Key academic technique demonstrated

The paper applies the concept of demand inelasticity to challenge Classic Airlines' price-cutting strategy, citing Oliveira (2003) to argue that raising prices in inelastic markets can actually improve profitability and differentiation. This counterintuitive economic reasoning is used to support a broader marketing reorientation, demonstrating how theoretical frameworks can inform strategic recommendations.

Structure breakdown

The paper opens with a framing introduction that establishes the analytical lens (experience marketing). The first body section critiques the price-focused strategy and proposes a customer experience framework. The second body section shifts to loyalty program data as evidence of relationship deterioration. The conclusion synthesizes both threads, urging Classic Airlines to invest in exceeding customer expectations as its path to recovery. The structure is compact and thesis-driven, suitable for an undergraduate business analysis.

Introduction

Classic Airlines faces the daunting task of turning around its marketing strategies while simultaneously contending with increased government regulation and compliance requirements. Classic Airlines delivers a service that is considered an experience for business and leisure travelers alike. This goes beyond selling mere transportation; it is the safety, security, comfort, and timeliness of travel that customers are willing to pay ticket prices to receive. This marketing analysis evaluates Classic Airlines from the context of its being a marketer of experiences first and a provider of transportation second.

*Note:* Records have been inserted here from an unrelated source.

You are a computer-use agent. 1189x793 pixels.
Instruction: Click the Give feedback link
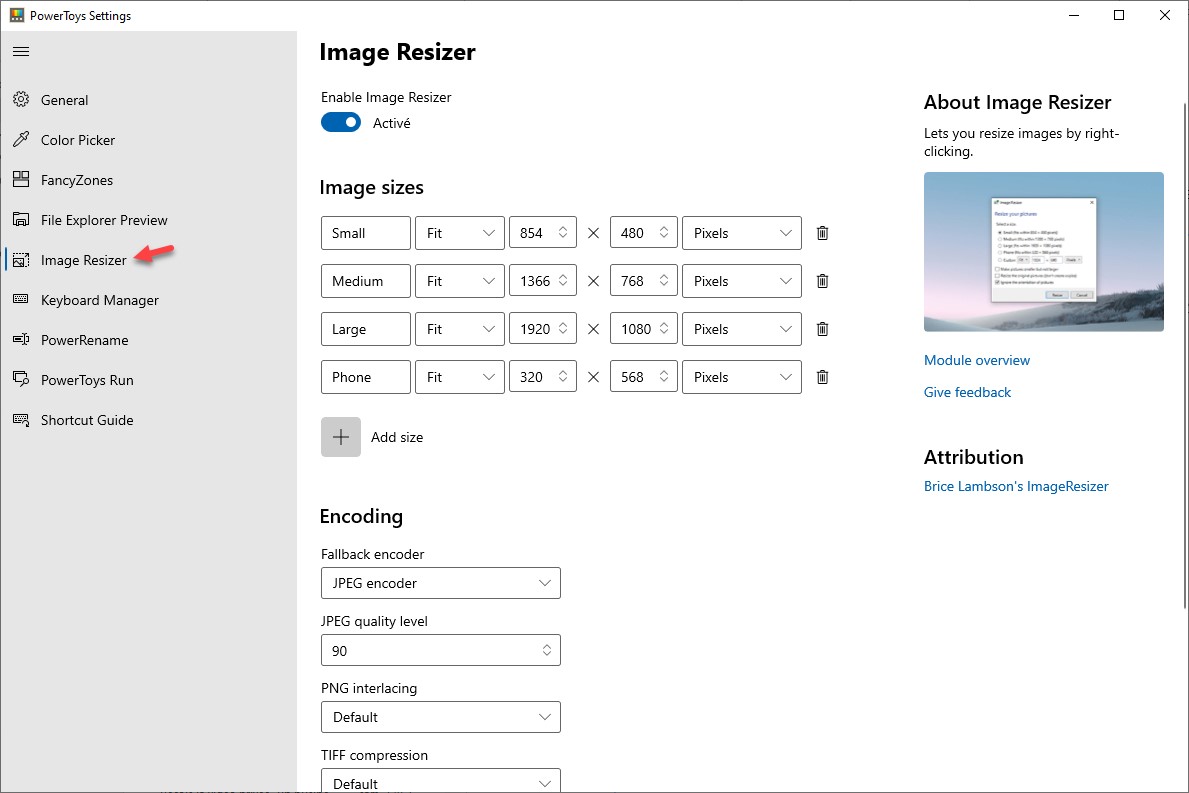click(967, 392)
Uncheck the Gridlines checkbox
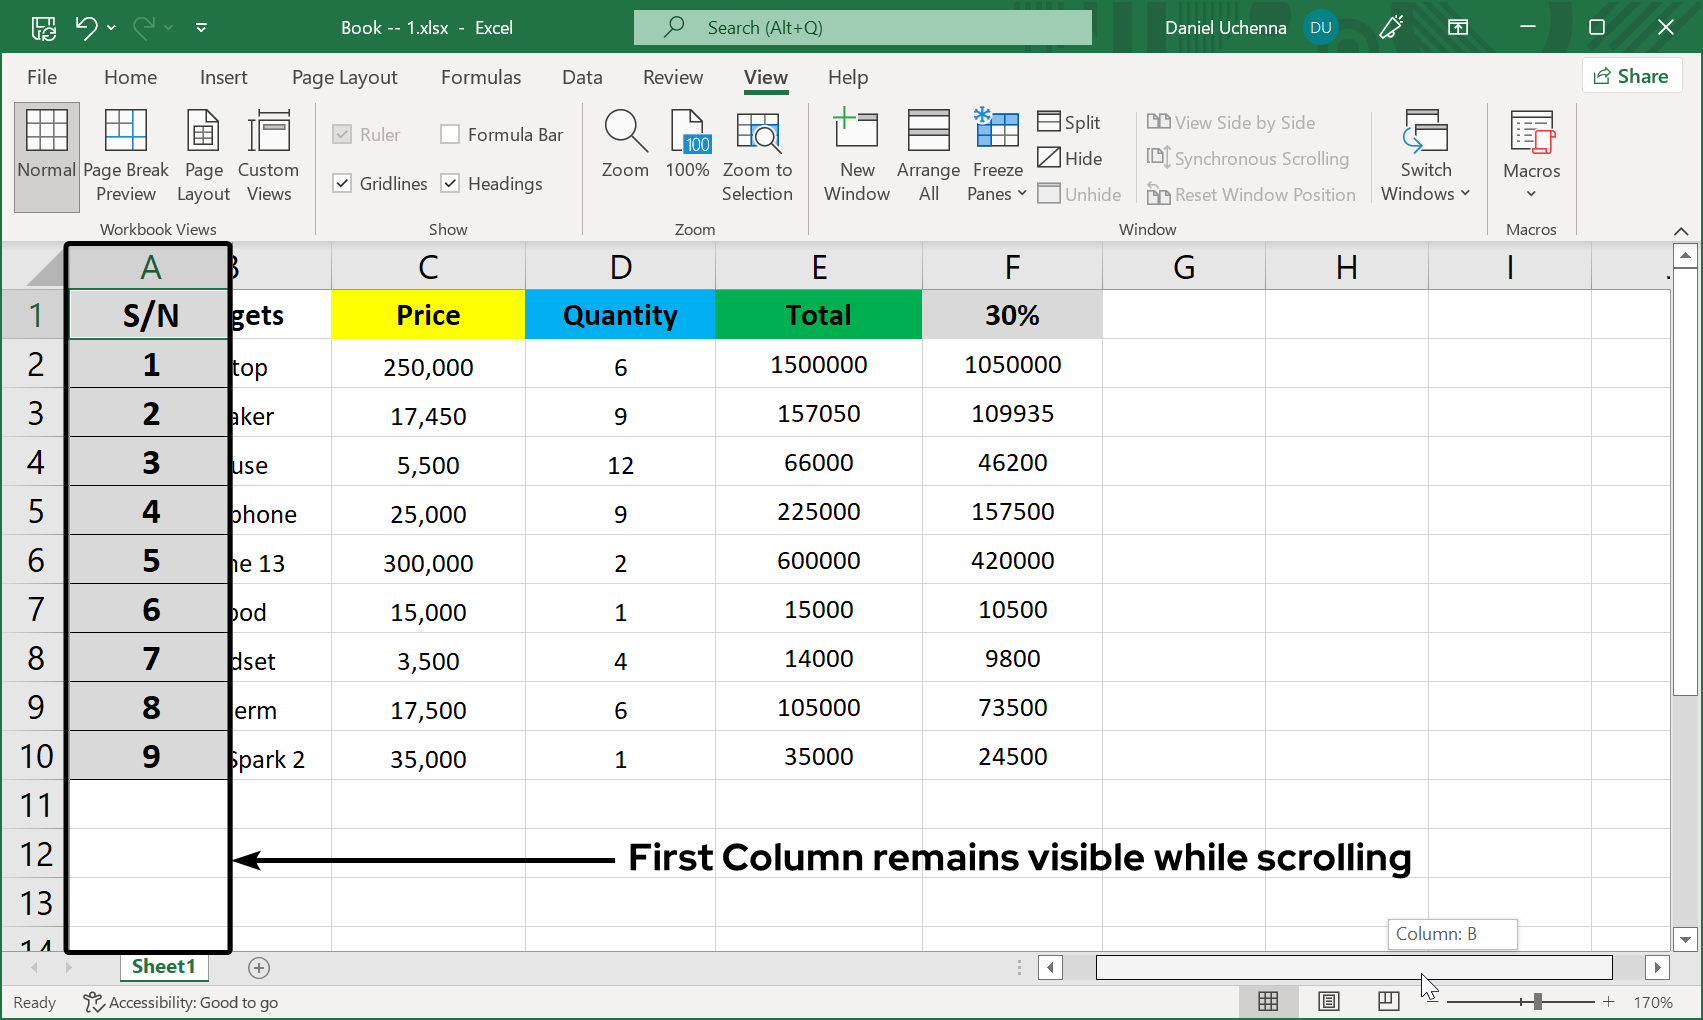1703x1020 pixels. (x=342, y=183)
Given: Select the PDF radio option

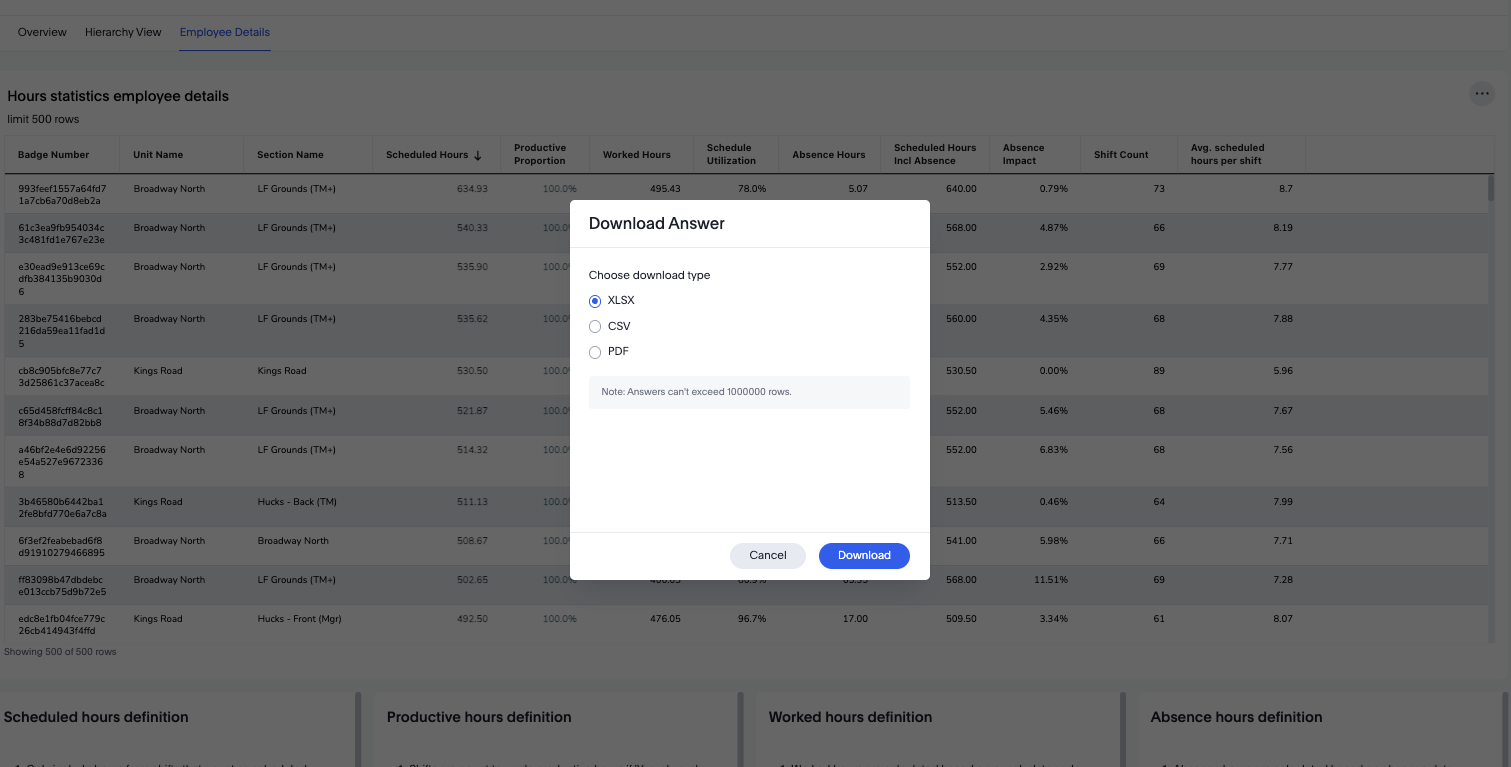Looking at the screenshot, I should [x=595, y=352].
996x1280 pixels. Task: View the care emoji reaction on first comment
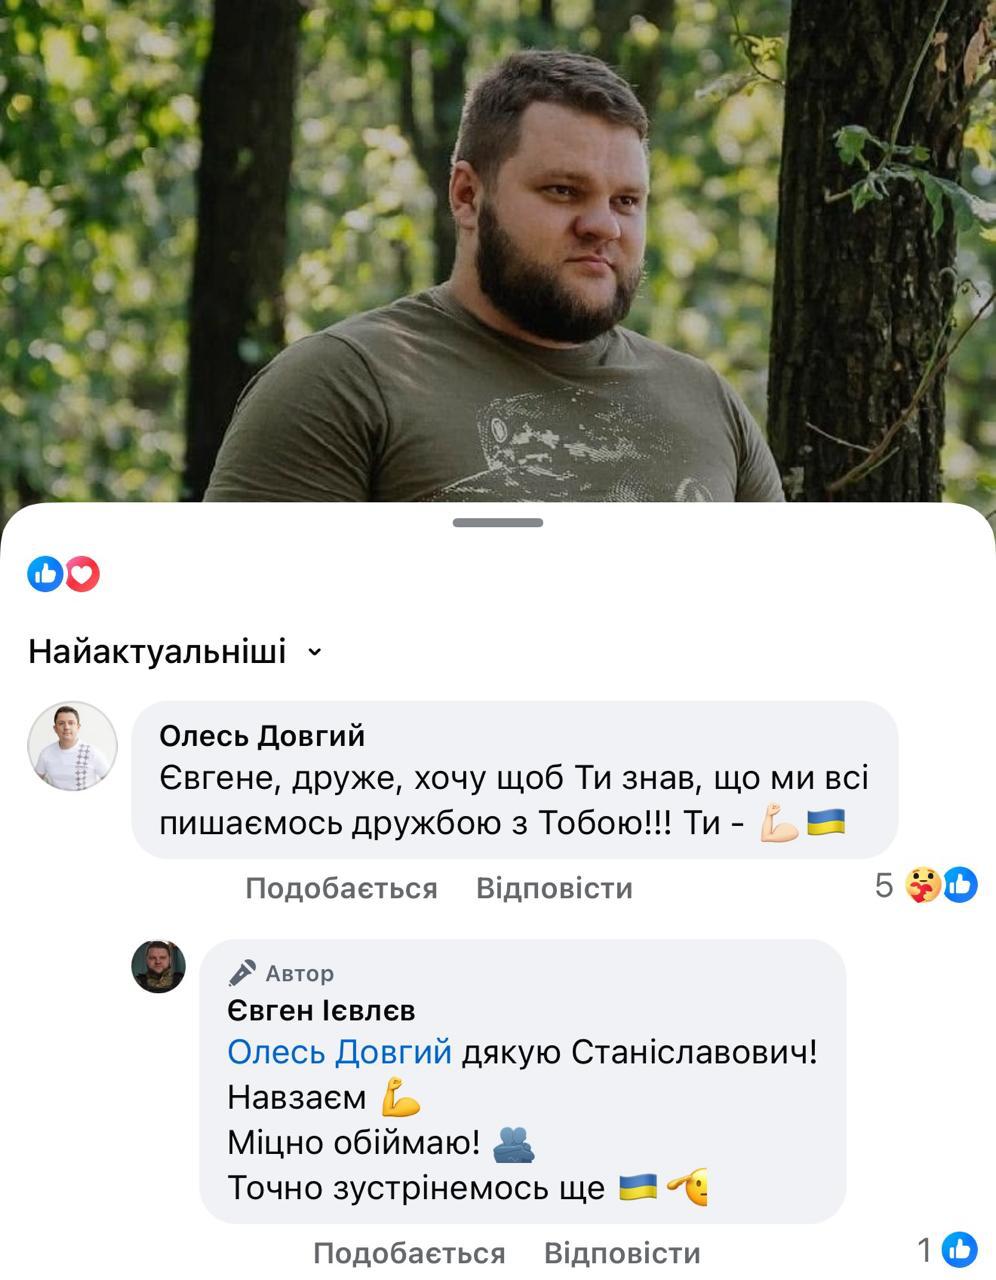(x=923, y=885)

Selling Experiences, Not Just Transportation

Classic Airlines is losing its relationships with customers and resorting to pricing, promotion, and other short-term marketing strategies in an attempt to win them back. None of these strategies will work because customers are not getting the results they expect or want. Classic Airlines' senior management team needs to rethink its marketing approach to focus more on the experience and on exceeding customer expectations, and less on price or promotional programs (Le Bel, 2005). If the company can create its own customer experience framework, it will be far more effective in managing marketing strategies to regain its customers.

The financial performance of Classic Airlines continues to deteriorate as the company focuses on price, which only drives losses deeper and illustrates how inelastic the demand curve is in the airline industry (Oliveira, 2003). Studies have shown that raising prices in inelastic markets can actually increase profitability and create greater levels of differentiation — points that Classic Airlines' management needs to consider (Oliveira, 2003). Today, however, the company is caught in a spiral of price cuts and promotions that is hurting top-line revenue growth more than helping it. Classic Airlines needs to be re-centered on the customer experience and must re-establish relationships with its customers, rather than simply throwing pricing deals at the customer base in the hope that they will return.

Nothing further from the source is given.